___ Data under study ___

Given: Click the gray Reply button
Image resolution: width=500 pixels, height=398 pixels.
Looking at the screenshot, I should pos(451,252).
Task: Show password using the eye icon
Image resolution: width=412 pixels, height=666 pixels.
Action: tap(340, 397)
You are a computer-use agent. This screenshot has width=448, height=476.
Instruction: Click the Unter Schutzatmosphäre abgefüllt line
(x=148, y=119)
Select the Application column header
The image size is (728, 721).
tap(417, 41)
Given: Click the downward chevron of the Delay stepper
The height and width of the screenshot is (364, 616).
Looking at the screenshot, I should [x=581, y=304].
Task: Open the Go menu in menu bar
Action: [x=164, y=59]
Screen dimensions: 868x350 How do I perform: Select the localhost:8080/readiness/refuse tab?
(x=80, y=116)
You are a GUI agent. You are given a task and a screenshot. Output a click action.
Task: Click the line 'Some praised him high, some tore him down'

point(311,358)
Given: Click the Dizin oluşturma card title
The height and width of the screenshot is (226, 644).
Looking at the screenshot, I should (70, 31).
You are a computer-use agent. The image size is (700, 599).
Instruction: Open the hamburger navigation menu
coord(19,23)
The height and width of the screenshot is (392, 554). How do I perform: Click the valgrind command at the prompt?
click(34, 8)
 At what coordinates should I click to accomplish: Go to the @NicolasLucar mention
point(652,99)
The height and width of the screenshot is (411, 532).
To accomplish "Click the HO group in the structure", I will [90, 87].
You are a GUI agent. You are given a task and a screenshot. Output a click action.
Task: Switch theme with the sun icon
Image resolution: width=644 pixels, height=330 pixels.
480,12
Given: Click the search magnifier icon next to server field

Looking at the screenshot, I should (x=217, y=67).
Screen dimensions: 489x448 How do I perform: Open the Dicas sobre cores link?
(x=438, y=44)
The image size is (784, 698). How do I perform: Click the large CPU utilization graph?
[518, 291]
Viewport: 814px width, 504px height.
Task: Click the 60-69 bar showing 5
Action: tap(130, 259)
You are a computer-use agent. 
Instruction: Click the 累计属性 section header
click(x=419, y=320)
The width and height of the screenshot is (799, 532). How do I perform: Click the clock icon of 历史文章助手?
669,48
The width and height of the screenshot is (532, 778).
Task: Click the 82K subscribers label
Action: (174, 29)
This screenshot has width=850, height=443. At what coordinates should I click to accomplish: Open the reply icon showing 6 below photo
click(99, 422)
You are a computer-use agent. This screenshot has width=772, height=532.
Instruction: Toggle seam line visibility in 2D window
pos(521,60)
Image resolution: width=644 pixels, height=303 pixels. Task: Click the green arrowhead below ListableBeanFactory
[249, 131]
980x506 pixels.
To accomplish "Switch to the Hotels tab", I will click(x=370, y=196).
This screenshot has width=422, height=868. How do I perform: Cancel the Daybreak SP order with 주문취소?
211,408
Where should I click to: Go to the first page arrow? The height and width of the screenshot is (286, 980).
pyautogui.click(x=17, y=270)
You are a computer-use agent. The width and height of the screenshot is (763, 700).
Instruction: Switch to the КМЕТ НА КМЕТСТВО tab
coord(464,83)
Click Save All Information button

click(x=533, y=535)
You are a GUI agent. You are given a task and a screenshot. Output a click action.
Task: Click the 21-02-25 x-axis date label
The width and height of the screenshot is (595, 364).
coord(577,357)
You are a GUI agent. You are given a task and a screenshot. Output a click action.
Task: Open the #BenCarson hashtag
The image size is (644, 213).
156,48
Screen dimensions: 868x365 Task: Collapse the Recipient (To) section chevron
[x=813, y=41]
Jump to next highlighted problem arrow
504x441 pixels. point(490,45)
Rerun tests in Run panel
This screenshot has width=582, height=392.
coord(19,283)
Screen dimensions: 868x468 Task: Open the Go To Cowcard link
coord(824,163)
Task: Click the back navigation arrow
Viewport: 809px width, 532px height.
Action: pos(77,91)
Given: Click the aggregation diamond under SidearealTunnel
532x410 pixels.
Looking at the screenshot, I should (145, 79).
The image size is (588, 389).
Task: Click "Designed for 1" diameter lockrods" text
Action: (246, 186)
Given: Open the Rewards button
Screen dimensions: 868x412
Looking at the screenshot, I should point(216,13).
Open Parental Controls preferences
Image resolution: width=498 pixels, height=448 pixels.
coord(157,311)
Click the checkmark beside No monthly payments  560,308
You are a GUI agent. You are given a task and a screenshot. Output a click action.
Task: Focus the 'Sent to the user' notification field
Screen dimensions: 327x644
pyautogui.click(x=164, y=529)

___

#### [How to complete this task]
Repeat every record above exactly as it appears.

#### [Output for this task]
Given: Click the gray Reply button
Image resolution: width=500 pixels, height=398 pixels.
Looking at the screenshot, I should pos(451,252).
Task: Show password using the eye icon
Image resolution: width=412 pixels, height=666 pixels.
Action: tap(340, 397)
You are a computer-use agent. This screenshot has width=448, height=476.
Instruction: Click the Unter Schutzatmosphäre abgefüllt line
(x=148, y=119)
Select the Application column header
The image size is (728, 721).
tap(417, 41)
Given: Click the downward chevron of the Delay stepper
The height and width of the screenshot is (364, 616).
Looking at the screenshot, I should [x=581, y=304].
Task: Open the Go menu in menu bar
Action: [x=164, y=59]
Screen dimensions: 868x350 How do I perform: Select the localhost:8080/readiness/refuse tab?
(x=80, y=116)
You are a GUI agent. You are given a task and a screenshot. Output a click action.
Task: Click the line 'Some praised him high, some tore him down'

point(311,358)
Given: Click the Dizin oluşturma card title
The height and width of the screenshot is (226, 644).
Looking at the screenshot, I should (70, 31).
You are a computer-use agent. The image size is (700, 599).
Instruction: Open the hamburger navigation menu
coord(19,23)
The height and width of the screenshot is (392, 554). How do I perform: Click the valgrind command at the prompt?
click(34, 8)
 At what coordinates should I click to accomplish: Go to the @NicolasLucar mention
point(652,99)
The height and width of the screenshot is (411, 532).
To accomplish "Click the HO group in the structure", I will [90, 87].
You are a GUI agent. You are given a task and a screenshot. Output a click action.
Task: Switch theme with the sun icon
Image resolution: width=644 pixels, height=330 pixels.
480,12
Given: Click the search magnifier icon next to server field

Looking at the screenshot, I should (x=217, y=67).
Screen dimensions: 489x448 How do I perform: Open the Dicas sobre cores link?
(x=438, y=44)
The image size is (784, 698). How do I perform: Click the large CPU utilization graph?
[518, 291]
Viewport: 814px width, 504px height.
Task: Click the 60-69 bar showing 5
Action: tap(130, 259)
You are a computer-use agent. 
Instruction: Click the 累计属性 section header
click(x=419, y=320)
The width and height of the screenshot is (799, 532). How do I perform: Click the clock icon of 历史文章助手?
669,48
The width and height of the screenshot is (532, 778).
Task: Click the 82K subscribers label
Action: (174, 29)
This screenshot has width=850, height=443. At what coordinates should I click to accomplish: Open the reply icon showing 6 below photo
click(99, 422)
You are a computer-use agent. This screenshot has width=772, height=532.
Instruction: Toggle seam line visibility in 2D window
pos(521,60)
Image resolution: width=644 pixels, height=303 pixels. Task: Click the green arrowhead below ListableBeanFactory
[249, 131]
980x506 pixels.
To accomplish "Switch to the Hotels tab", I will click(x=370, y=196).
This screenshot has width=422, height=868. How do I perform: Cancel the Daybreak SP order with 주문취소?
211,408
Where should I click to: Go to the first page arrow? The height and width of the screenshot is (286, 980).
pyautogui.click(x=17, y=270)
You are a computer-use agent. The width and height of the screenshot is (763, 700).
Instruction: Switch to the КМЕТ НА КМЕТСТВО tab
coord(464,83)
Click Save All Information button

click(x=533, y=535)
You are a GUI agent. You are given a task and a screenshot. Output a click action.
Task: Click the 21-02-25 x-axis date label
The width and height of the screenshot is (595, 364).
coord(577,357)
You are a GUI agent. You are given a task and a screenshot. Output a click action.
Task: Open the #BenCarson hashtag
The image size is (644, 213).
156,48
Screen dimensions: 868x365 Task: Collapse the Recipient (To) section chevron
[x=813, y=41]
Jump to next highlighted problem arrow
504x441 pixels. point(490,45)
Rerun tests in Run panel
This screenshot has width=582, height=392.
coord(19,283)
Screen dimensions: 868x468 Task: Open the Go To Cowcard link
coord(824,163)
Task: Click the back navigation arrow
Viewport: 809px width, 532px height.
Action: pos(77,91)
Given: Click the aggregation diamond under SidearealTunnel
532x410 pixels.
Looking at the screenshot, I should (145, 79).
The image size is (588, 389).
Task: Click "Designed for 1" diameter lockrods" text
Action: (246, 186)
Given: Open the Rewards button
Screen dimensions: 868x412
Looking at the screenshot, I should point(216,13).
Open Parental Controls preferences
Image resolution: width=498 pixels, height=448 pixels.
coord(157,311)
Click the checkmark beside No monthly payments  560,308
You are a GUI agent. You are given a task and a screenshot. Output a click action.
Task: Focus the 'Sent to the user' notification field
Screen dimensions: 327x644
pyautogui.click(x=164, y=529)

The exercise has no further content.